# Cedar vs. Redwood Fencing???



## mopowers (Jul 20, 2009)

What typically lasts longer- Cedar or Redwood? The posts and stringers are PT, but I need to decide what to use as 1" x 4" pickets. Strangely enough, the redwood boards are $1.50 apiece whereas the cedar is $2 apiece.


----------



## handy man88 (Jan 23, 2007)

mopowers said:


> What typically lasts longer- Cedar or Redwood? The posts and stringers are PT, but I need to decide what to use as 1" x 4" pickets. Strangely enough, the redwood boards are $1.50 apiece whereas the cedar is $2 apiece.


I prefer Cedar, but only if it's sealed. Otherwise, you get a grayish patina. With that, the color would blend right into the PT wood. I think Cedar costs more also because it smells good.

I think redwood keeps its natural color better without sealer, but would contrast with your PT posts.

Both are weather resistant.


----------



## mopowers (Jul 20, 2009)

The 4x4 PT posts and 2x4 stringers are the pt red type, (not green) and I intend to seal the pickets to match.

I was just curious what typically lasts longer, cedar or redwood?

Thanks for the input.


----------



## oh'mike (Sep 18, 2009)

Redwood is the longer lasting wood--You are in redwood country---I'd choose the redwood.


----------



## mopowers (Jul 20, 2009)

One last question-

Since I'm extending an existing cedar fence, if I go with redwood, will the fence boards' color match after I seal them with what was used on the cedar portion?


----------



## oh'mike (Sep 18, 2009)

Not at all--If you want a match --use cedar. The redwood is much darker and has a very different grain.

To bad,redwood is the superior wood,less prone to splitting and rot.--Mike--


----------



## kwikfishron (Mar 11, 2010)

oh'mike said:


> Not at all--If you want a match --use cedar. The redwood is much darker and has a very different grain.
> 
> To bad,redwood is the superior wood,less prone to splitting and rot.--Mike--


I agree, “But” there’s nothing wrong with a "Western Red Cedar Fence".


----------



## oh'mike (Sep 18, 2009)

Cedar is a fine wood,to be sure. I'm showing my age here--I miss redwood--it is priced out of the market.

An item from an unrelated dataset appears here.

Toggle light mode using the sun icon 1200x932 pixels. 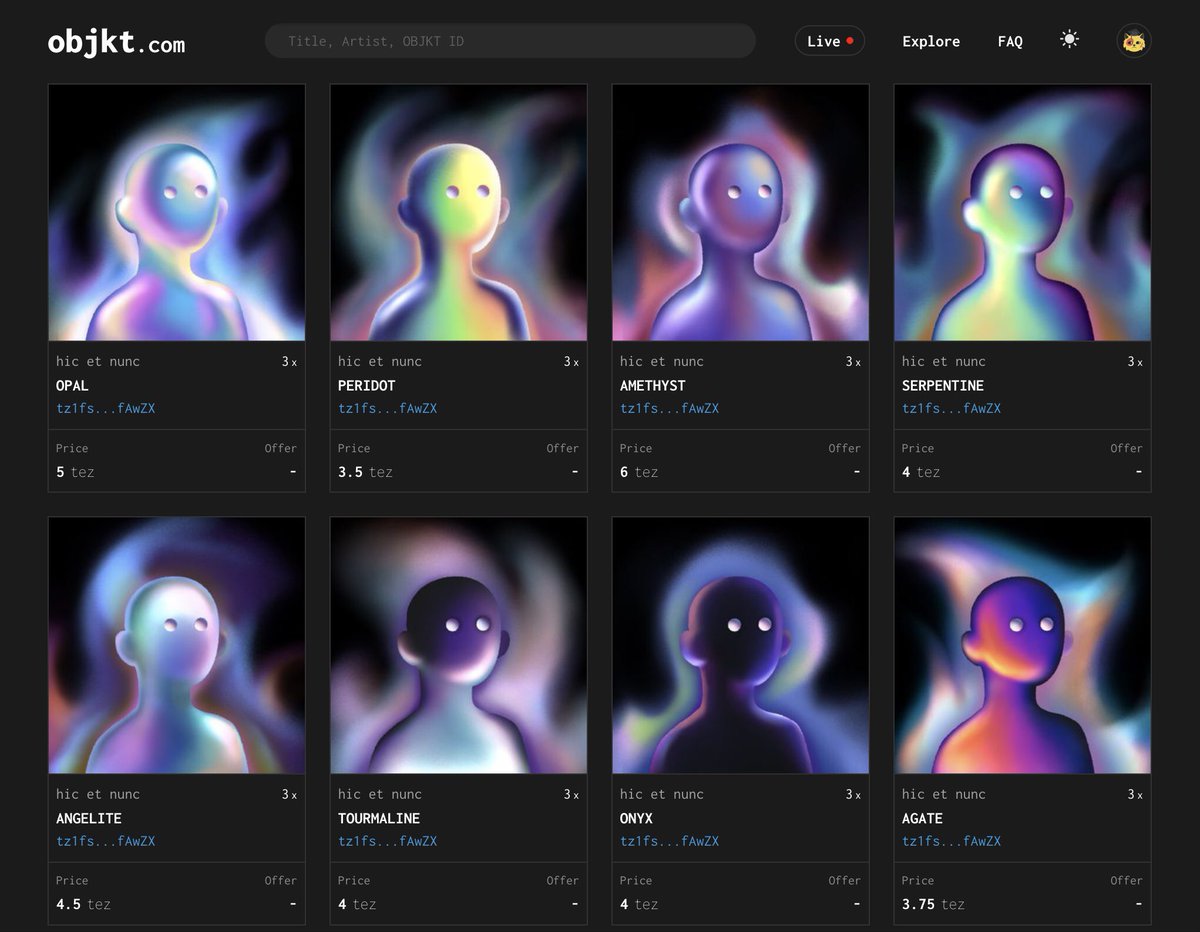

I do like the wood. Long ago I lived near Sonoma Ca.--Redwood was cheap--I used it to carve signs--
Until I learned that I could make money faster driving nails.---Mike--


----------



## mopowers (Jul 20, 2009)

Is there a way I can tell what type of cedar fence I have? Would it help if I posted a picture? It is still relatively new, so it hasn't turned grey yet.

I have noticed that some of the redwood planks at Lowes are awefully yellow and damn near match the unfinished portion of the fence I have.


----------



## oh'mike (Sep 18, 2009)

Buy one plank of each to test the species side by side---The chances are you have Western Red cedar.

Red wood is seldom used for fencing any more.--The supply is limited. Cedar on the other hand is a plentiful wood.

Look at the knot pattern--cedar is quite distinctive. It also has a nice aroma.

Good luck---Mike---


----------



## mopowers (Jul 20, 2009)

Thanks for the input. It seems like wehre I live, redwood is more abundant than cedar. The guy at the fancing store said they don't sell much cedar anymore because it is cheaper for the consumer to buy redwood since the cedar needs to be shipped from further away.

I'll snap a couple pictures and see what you think.


----------